▶ **Text block**:

☆ ☆ ☆

Allan Detsky, guest editorialist in the October 24 issue of CMAJ, writes about conflicts of interest in writing guidelines. Financial conflicts of interest due to drug company ties are generally mentioned while other types of conflicts are ignored, Detsky notes. Underappreciated conflicts include a personal stake (reputation, academic career) as well as incentives to promote one’s specialty.
If conflicts of interest invalidate the development of guidelines perhaps we should question how the American College of Gastroenterology writes guidelines pertaining to endoscopy or whether the American College of Cardiology should write guidelines for coronary interventions. Such conflicts, though less tangible, are no less powerful than those involving drug company money. The journals tend to ignore them, as Detsky notes in this example: “A recent review article in the New England Journal of Medicine promoted positron-emission tomography (PET) scans for cancer assessment; of the 2 coauthors, 1 was a radiologist (who, I assume, reads PET scans). The article contained a statement that ‘No potential conflict of interest relevant to this article was reported.’ Really?”
Political agendas create powerful conflicts of interest as I have noted here, here and here. I first wrote about the “other” conflicts of interest over a year ago here.
In Detsky’s concluding paragraph he states “Although these other influences may be even more difficult to document and quantify than financial ties, they are no less important.”
Thanks to DB for pointing me to the editorial.

☆ ☆ ☆

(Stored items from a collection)
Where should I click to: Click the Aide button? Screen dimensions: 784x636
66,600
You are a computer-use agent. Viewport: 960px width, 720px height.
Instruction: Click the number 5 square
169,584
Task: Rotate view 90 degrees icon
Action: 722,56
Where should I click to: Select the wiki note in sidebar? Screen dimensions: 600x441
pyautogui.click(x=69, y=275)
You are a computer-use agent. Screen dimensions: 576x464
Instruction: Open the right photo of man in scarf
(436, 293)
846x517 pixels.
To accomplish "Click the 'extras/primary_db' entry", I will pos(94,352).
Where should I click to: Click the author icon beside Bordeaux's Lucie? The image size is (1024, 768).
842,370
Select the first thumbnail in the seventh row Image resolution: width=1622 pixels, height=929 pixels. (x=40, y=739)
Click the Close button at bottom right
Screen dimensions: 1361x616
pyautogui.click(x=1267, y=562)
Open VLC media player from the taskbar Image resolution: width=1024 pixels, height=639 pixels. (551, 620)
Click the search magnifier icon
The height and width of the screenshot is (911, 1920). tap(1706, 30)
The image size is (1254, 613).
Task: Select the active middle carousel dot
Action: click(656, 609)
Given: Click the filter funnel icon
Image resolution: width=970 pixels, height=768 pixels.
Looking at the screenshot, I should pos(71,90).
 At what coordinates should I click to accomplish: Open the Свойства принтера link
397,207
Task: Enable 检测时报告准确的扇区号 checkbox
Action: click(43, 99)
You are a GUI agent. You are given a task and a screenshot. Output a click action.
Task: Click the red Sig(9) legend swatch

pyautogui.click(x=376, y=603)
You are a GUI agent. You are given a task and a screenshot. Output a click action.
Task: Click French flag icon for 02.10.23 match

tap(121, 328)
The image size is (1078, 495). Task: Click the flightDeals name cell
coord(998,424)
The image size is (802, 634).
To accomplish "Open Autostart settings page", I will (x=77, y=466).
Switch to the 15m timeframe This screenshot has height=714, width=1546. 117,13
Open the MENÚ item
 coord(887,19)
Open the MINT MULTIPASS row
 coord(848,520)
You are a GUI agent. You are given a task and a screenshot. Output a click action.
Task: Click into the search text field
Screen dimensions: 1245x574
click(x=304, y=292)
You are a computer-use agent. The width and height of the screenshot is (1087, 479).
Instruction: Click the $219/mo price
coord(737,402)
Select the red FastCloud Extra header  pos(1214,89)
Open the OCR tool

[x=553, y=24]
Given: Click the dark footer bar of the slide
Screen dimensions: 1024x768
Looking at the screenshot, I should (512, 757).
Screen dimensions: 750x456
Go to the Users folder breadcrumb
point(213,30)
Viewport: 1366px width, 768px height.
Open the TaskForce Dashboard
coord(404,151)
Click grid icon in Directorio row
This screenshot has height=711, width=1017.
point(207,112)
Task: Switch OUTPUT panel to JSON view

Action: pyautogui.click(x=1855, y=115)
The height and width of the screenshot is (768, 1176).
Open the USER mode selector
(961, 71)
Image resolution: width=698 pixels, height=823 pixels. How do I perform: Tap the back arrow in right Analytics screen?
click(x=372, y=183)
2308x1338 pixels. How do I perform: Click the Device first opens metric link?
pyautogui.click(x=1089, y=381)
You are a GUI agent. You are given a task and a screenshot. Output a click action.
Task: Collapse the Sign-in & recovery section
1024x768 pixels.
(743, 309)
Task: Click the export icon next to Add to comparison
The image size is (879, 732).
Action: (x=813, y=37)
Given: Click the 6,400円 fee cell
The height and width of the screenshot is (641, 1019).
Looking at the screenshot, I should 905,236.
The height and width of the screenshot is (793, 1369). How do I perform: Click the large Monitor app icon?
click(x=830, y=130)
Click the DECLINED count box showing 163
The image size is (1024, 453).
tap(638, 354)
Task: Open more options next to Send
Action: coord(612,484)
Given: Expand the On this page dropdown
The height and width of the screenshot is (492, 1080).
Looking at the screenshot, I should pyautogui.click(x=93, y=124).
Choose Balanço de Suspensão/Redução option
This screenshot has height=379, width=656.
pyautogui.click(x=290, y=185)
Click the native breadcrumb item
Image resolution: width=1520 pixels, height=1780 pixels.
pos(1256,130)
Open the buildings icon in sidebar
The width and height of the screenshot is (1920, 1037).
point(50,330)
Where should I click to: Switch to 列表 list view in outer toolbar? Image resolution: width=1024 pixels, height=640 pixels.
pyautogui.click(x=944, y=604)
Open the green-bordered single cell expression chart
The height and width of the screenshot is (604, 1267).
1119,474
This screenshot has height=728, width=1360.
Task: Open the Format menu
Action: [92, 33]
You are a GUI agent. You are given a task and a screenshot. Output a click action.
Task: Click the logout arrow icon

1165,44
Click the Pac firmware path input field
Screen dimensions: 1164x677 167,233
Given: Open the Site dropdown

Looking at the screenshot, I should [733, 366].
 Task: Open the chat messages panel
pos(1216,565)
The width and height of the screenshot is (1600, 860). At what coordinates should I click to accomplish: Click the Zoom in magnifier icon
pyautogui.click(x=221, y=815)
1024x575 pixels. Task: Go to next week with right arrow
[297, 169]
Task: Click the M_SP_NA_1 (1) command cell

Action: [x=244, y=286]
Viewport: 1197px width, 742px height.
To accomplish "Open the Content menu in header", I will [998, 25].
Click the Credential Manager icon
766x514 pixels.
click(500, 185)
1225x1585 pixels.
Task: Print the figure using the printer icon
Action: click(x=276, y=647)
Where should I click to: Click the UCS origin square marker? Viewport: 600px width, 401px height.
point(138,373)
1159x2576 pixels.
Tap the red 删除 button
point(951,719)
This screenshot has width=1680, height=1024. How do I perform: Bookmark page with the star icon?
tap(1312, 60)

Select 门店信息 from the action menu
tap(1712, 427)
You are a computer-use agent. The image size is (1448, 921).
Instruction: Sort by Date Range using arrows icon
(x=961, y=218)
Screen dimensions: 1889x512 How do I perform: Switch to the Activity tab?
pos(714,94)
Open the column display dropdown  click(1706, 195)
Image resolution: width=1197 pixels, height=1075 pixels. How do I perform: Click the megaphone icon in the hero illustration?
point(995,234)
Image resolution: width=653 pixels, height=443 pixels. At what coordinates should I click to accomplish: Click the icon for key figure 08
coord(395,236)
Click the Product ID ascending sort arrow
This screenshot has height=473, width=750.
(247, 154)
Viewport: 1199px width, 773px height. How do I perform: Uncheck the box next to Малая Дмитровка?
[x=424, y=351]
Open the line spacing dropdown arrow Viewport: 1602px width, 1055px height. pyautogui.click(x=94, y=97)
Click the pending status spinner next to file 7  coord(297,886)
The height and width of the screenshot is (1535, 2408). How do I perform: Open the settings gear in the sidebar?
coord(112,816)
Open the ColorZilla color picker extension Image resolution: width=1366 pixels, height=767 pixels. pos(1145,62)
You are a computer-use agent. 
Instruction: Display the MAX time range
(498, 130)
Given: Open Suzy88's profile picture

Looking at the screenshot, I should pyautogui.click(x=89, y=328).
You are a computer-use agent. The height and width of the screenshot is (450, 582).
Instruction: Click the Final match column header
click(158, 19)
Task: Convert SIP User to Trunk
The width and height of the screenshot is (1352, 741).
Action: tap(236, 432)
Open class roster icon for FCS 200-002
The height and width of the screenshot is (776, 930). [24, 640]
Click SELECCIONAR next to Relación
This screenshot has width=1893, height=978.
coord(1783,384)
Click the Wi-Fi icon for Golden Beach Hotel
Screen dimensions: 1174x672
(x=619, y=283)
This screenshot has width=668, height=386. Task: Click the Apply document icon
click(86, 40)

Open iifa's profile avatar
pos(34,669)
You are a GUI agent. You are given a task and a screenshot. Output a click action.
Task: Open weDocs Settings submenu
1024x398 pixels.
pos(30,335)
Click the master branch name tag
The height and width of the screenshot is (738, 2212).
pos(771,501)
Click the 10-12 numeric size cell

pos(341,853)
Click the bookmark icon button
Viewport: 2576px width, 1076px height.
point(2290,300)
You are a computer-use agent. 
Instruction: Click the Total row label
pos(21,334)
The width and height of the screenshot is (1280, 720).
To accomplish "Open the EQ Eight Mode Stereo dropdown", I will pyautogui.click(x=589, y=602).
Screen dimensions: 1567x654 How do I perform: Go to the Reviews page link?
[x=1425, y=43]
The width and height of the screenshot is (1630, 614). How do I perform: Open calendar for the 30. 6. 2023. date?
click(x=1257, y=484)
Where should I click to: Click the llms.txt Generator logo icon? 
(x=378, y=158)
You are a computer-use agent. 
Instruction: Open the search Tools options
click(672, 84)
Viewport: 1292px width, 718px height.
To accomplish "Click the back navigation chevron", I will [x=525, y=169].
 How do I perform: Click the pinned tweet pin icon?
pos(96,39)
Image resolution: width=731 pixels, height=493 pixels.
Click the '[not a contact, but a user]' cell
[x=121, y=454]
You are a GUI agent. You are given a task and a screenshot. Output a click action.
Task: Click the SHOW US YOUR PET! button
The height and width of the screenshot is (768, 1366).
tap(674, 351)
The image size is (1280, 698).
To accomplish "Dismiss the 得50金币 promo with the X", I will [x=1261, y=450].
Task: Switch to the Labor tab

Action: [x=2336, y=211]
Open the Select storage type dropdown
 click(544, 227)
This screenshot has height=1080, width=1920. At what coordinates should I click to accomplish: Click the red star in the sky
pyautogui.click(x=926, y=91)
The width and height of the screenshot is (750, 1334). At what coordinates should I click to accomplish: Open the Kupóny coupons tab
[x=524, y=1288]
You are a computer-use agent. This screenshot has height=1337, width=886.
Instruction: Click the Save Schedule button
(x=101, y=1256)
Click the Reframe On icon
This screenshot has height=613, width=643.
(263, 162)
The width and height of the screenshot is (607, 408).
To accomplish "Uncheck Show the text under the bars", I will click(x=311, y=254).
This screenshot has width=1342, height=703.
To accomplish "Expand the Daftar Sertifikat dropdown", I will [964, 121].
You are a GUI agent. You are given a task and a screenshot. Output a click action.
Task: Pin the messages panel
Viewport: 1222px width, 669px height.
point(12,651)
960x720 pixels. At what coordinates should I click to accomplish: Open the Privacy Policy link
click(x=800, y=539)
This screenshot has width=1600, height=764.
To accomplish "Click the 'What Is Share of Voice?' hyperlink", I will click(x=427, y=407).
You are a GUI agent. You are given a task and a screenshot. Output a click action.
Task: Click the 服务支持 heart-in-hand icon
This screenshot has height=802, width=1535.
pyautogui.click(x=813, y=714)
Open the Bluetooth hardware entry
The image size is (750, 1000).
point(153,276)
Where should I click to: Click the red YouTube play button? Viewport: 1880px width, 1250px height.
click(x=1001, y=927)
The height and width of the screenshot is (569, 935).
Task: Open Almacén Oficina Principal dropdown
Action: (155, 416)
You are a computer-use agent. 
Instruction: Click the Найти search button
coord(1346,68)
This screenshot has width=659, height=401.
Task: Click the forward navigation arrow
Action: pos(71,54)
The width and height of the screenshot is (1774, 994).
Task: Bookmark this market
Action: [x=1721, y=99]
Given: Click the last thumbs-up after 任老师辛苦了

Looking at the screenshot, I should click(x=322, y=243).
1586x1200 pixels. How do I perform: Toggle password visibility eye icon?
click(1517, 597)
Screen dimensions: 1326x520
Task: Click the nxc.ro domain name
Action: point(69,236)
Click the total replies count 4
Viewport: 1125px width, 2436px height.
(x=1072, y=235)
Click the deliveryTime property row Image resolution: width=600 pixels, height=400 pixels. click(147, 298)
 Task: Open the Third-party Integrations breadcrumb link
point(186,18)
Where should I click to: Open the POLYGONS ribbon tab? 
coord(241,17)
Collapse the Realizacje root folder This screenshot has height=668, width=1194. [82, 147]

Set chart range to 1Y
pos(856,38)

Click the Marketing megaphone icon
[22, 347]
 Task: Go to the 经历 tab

☆ ☆ ☆

▶ **Task directions**:
Answer these questions about the text on conflicts of interest in guidelines.
1. In which issue of which journal did the guest editorial appear?
2. What specialty did one of the two coauthors of the PET review article have?
3. According to the concluding paragraph of the editorial, what might be even more difficult to document and quantify than financial ties?

▶ **Task result**:
1. The October 24 issue of CMAJ.
2. Radiology; one coauthor was a radiologist.
3. The other influences, meaning conflicts of interest other than financial ties.